_Aim_
Reproduce the records from the line containing "Meer weten > (284, 683)" through the line containing "Other Promo (16, 480)", keeping every line of text, and increase each coordinate in the answers by 55. Omit the pictures.
++++ Exercise data
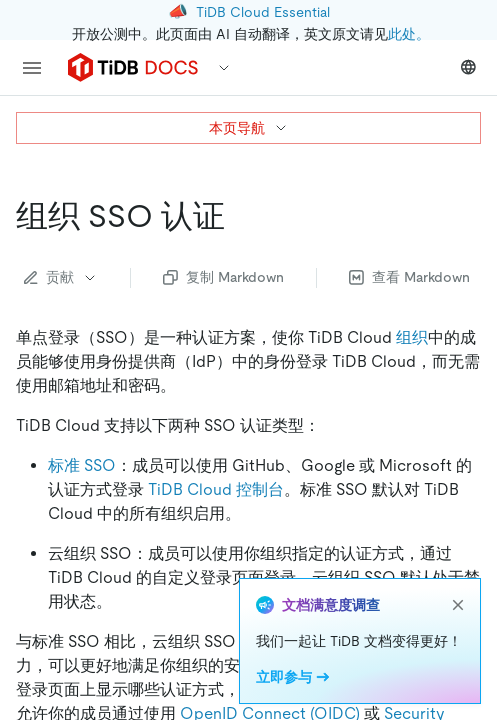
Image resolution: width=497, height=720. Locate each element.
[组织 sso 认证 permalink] (241, 216)
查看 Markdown (409, 277)
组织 (412, 337)
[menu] (32, 68)
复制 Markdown (223, 277)
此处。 (409, 34)
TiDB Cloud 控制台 (216, 489)
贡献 (61, 277)
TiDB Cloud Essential (263, 12)
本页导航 (249, 128)
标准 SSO (82, 465)
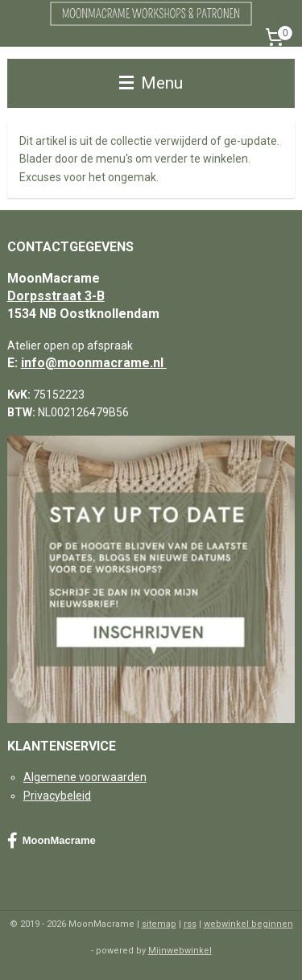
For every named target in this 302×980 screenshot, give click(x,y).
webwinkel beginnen (248, 924)
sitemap (159, 924)
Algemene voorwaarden (85, 777)
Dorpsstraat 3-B (56, 296)
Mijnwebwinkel (180, 950)
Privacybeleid (57, 796)
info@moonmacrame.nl (93, 362)
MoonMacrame (52, 841)
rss (190, 924)
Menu (151, 83)
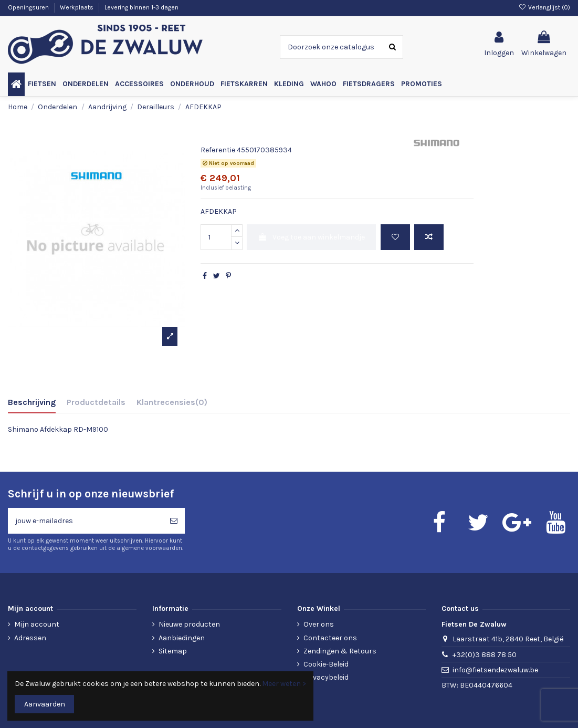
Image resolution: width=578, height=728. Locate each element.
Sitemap (173, 651)
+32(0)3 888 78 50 (485, 654)
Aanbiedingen (182, 638)
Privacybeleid (326, 677)
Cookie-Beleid (326, 664)
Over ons (319, 624)
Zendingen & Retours (340, 651)
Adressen (30, 638)
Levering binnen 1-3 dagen (141, 7)
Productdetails (96, 402)
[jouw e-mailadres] (85, 521)
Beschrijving (31, 402)
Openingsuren (29, 7)
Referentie (218, 150)
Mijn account (37, 624)
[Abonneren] (174, 521)
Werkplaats (77, 7)
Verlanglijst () (544, 7)
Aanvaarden (45, 704)
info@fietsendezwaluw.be (495, 670)
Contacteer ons (330, 638)
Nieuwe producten (189, 624)
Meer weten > (284, 683)
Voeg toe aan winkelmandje (311, 237)
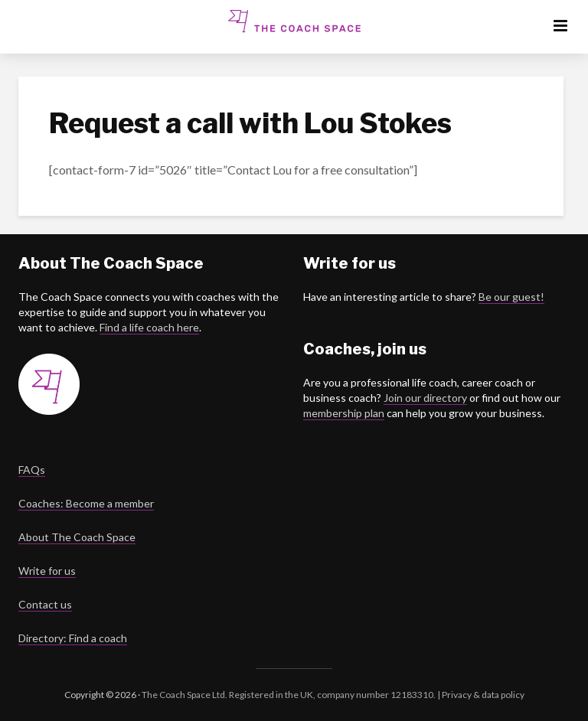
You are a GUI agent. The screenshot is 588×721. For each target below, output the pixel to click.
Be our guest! (511, 296)
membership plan (344, 413)
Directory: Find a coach (73, 638)
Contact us (45, 604)
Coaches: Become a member (86, 503)
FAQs (31, 469)
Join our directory (425, 397)
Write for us (47, 570)
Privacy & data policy (482, 694)
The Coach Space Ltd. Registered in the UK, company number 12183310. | (291, 694)
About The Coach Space (77, 537)
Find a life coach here (149, 327)
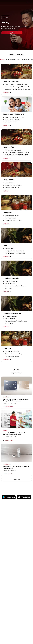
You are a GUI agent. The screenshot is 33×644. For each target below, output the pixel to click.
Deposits (20, 60)
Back (5, 18)
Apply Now (12, 33)
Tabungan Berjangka (11, 60)
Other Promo (16, 480)
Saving (2, 60)
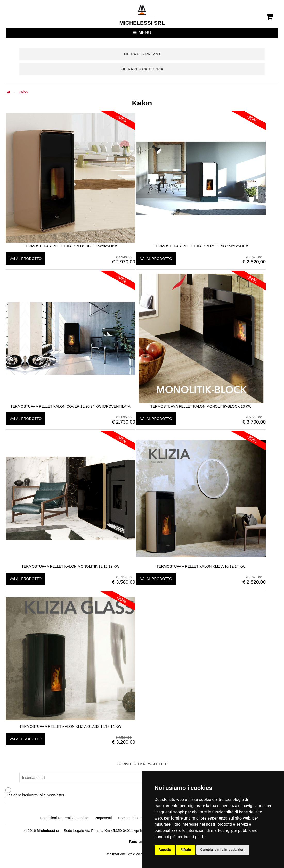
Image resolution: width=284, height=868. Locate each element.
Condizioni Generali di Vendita (64, 818)
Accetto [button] (165, 850)
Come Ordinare (130, 818)
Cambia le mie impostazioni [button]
++++++++
_Problem solution_
Meer weten > (339, 738)
Voeg toe aan winkelmandje (366, 292)
You are a GUI agent. The screenshot is 588×721. For each target below, output the pixel to click.
Be our guest! (566, 351)
membership plan (399, 468)
Directory: Find a coach (128, 693)
Contact us (100, 659)
Coaches: Become a member (141, 558)
FAQs (86, 524)
Join our directory (480, 452)
Write for us (102, 625)
Privacy & data policy (537, 749)
The Coach Space Ltd. Registered in the UK, company number 12183310. | (346, 749)
About The Coach Space (132, 592)
Find a life coach here (204, 382)
You are a GUI agent. The screenshot is 33×644. For each target below, output the pixel to click.
Deposits (75, 115)
Back (60, 73)
Apply Now (67, 88)
Tabungan Berjangka (66, 115)
Other Promo (71, 535)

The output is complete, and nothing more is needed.